AUTHOR=Wang Lili , Chang Xixi , Feng Jinli , Yu Jiyun , Chen Guozhu 

TITLE=TRADD Mediates RIPK1-Independent Necroptosis Induced by Tumor Necrosis Factor

JOURNAL=Frontiers in Cell and Developmental Biology

VOLUME=Volume 7 - 2019

YEAR=2020

URL=https://www.frontiersin.org/journals/cell-and-developmental-biology/articles/10.3389/fcell.2019.00393

DOI=10.3389/fcell.2019.00393

ISSN=2296-634X

ABSTRACT=As a regulated form of programmed cell death, necroptosis has the intrinsic initiators, including receptor-interacting serine/threonine-protein kinase 1 (RIPK1), RIPK3 and mixed-lineage kinase domain-like protein (MLKL), which combine to form necroptotic signaling pathway and mediate necroptosis induced by various necroptotic stimuli, including tumor necrosis factor (TNF).

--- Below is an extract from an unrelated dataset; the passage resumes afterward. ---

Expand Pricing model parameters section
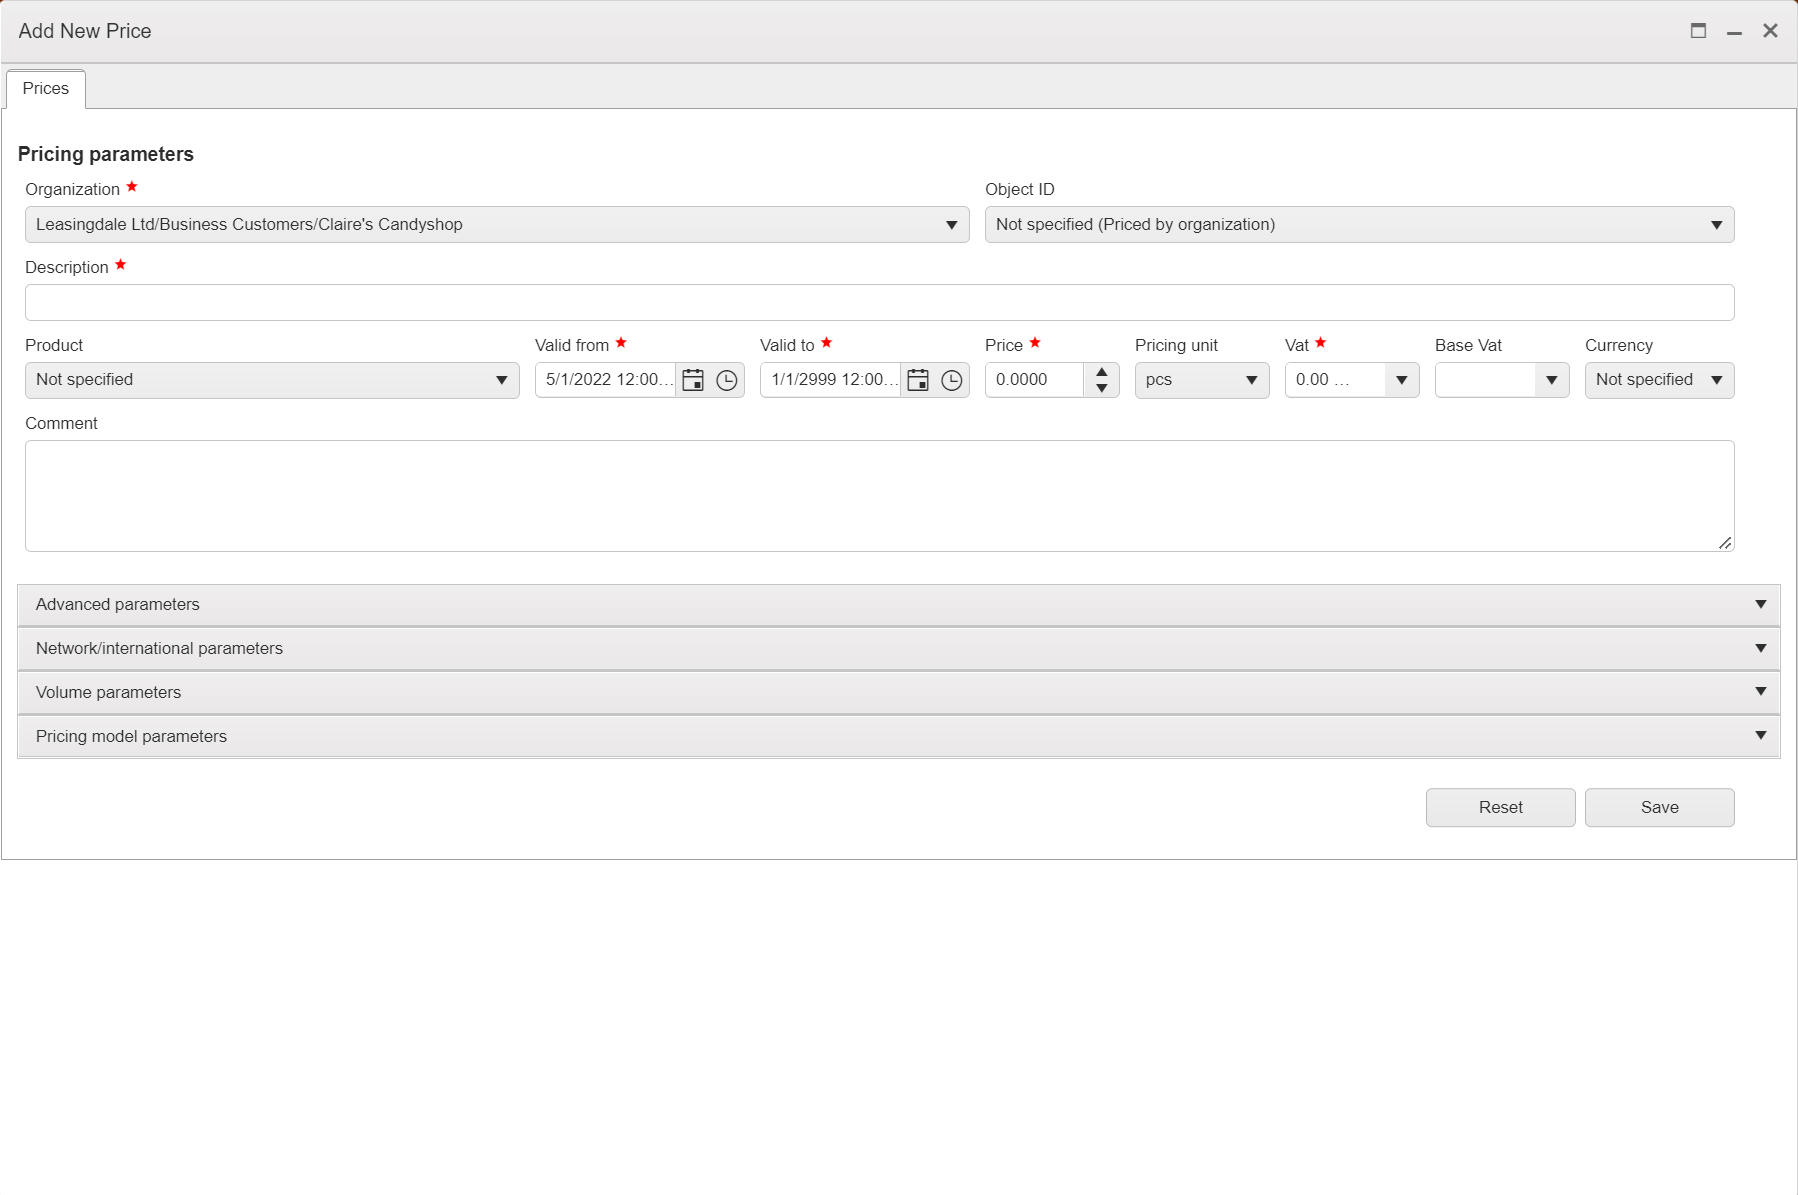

Although chemical inhibition of RIPK1 blocks TNF-induced necroptosis, genetic elimination of RIPK1 does not suppress but facilitate necroptosis triggered by TNF. Moreover, RIPK3 has been reported to mediate the RIPK1-independent necroptosis, but the involved mechanism is unclear. In this study, we found that TRADD was essential for TNF-induced necroptosis in RIPK1-knockdown L929 cells. Mechanistic study demonstrated that TRADD bound RIPK3 to form new protein complex, which then promoted RIPK3 phosphorylation via facilitating RIPK3 oligomerization, leading to RIPK3-MLKL signaling pathway activation. Therefore, TRADD acted as a partner of RIPK3 to initiate necroptosis in RIPK1-knockdown L929 cells in response to TNF stimulation. In addition, TRADD was critical for the accumulation of reactive oxygen species, which contributed to RIPK1-independent necroptosis triggered by TNF. Collectively, our data demonstrate that TRADD acts as the new target protein for TNF-induced RIPK3 activation and the RIPK1-indepdentdent necroptosis.